When What You Get Is Not Quite What You Asked For

       So, you’ve been praying...asking for divine intervention. “Please, send me my prince charming” or “please, send me the woman of my dreams!” Then, suddenly, you meet someone. However, as you size them up, you think to yourself, “I know I asked for ‘the one’, but are you sure this is it?!!”

       I met this new guy, and at first we just stared at each other without uttering a word. I used to see him a couple days a week on my commute home, and there was no real interaction; just stolen glances, but no words.
It should be said that I like my men a bit more ... forward, so in my head, this couldn’t have been what I’d been praying for.) Eventually I broke the ice by starting small talk. Even after our first full conversation I still thought, “He’s not the one”. Then we started to get to know each other better and as time passed, I found that we clicked on so many levels. We get along really well, and even when we disagree, we can laugh about it. So now I’m wondering, could he be the one? Then I looked at him and decided he’s not physically my type. Can I live with that? Am I this shallow? Really?!?
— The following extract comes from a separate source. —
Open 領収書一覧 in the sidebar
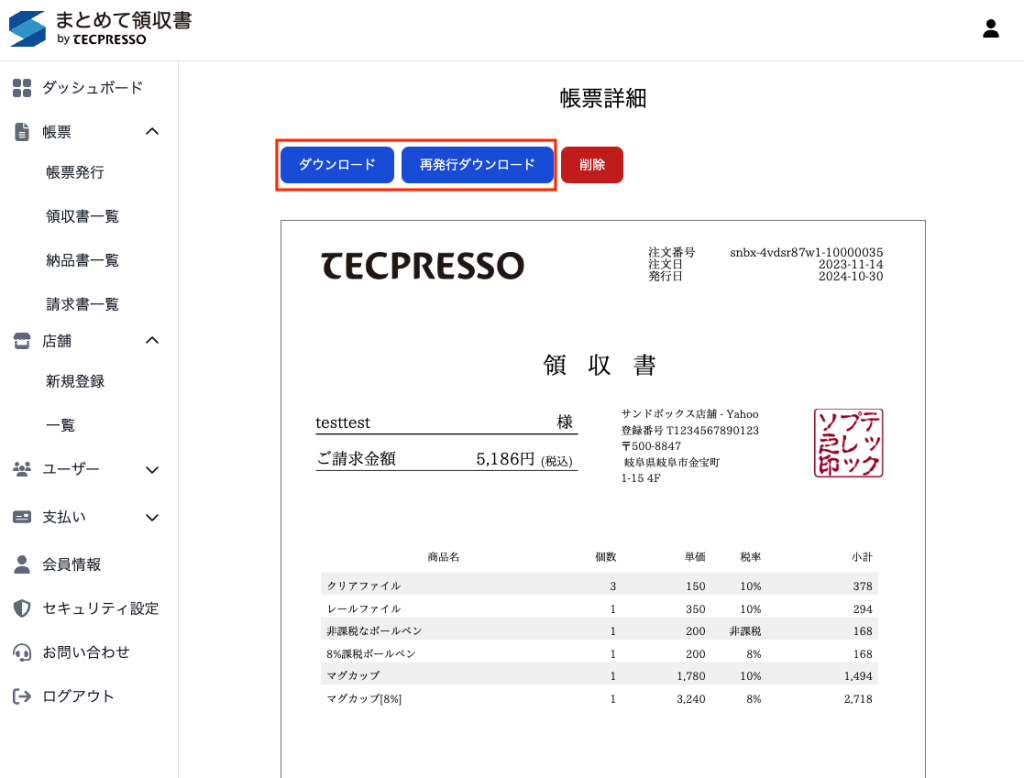Image resolution: width=1024 pixels, height=778 pixels. [x=83, y=216]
I’ve usually had the pleasure of dating someone that was “my type”. In fact, if you ask any of my friends, I have a “type”. Truthfully, when I think about it, I do kind of have “a type”and he’s not it! Ok, he’s physically not my type, but he’s not bad looking at all, and he definitely has swag! So what’s the problem? I’m still not quite sure this is what I asked for. I know that perfection does not exist. I just wonder if, (dare I say) there’s something “better” out there for me (gasp!). I know, I know, I may have a great thing right here in front of me. That’s what many men would argue is wrong with women today. Do I appreciate the friendship we’ve developed? Yes. Do I love the way he makes me laugh all the time? Yes. I even love the fact that he always smells sexy

       I think something should be said for the fact that all the other guys I dated who were my “type” are a distant memory. So perhaps thinking outside of the box, and trying something different isn’t the worst thing in the world. Maybe I didn’t quite get what I asked for, but maybe what I did get is just what I need... for now.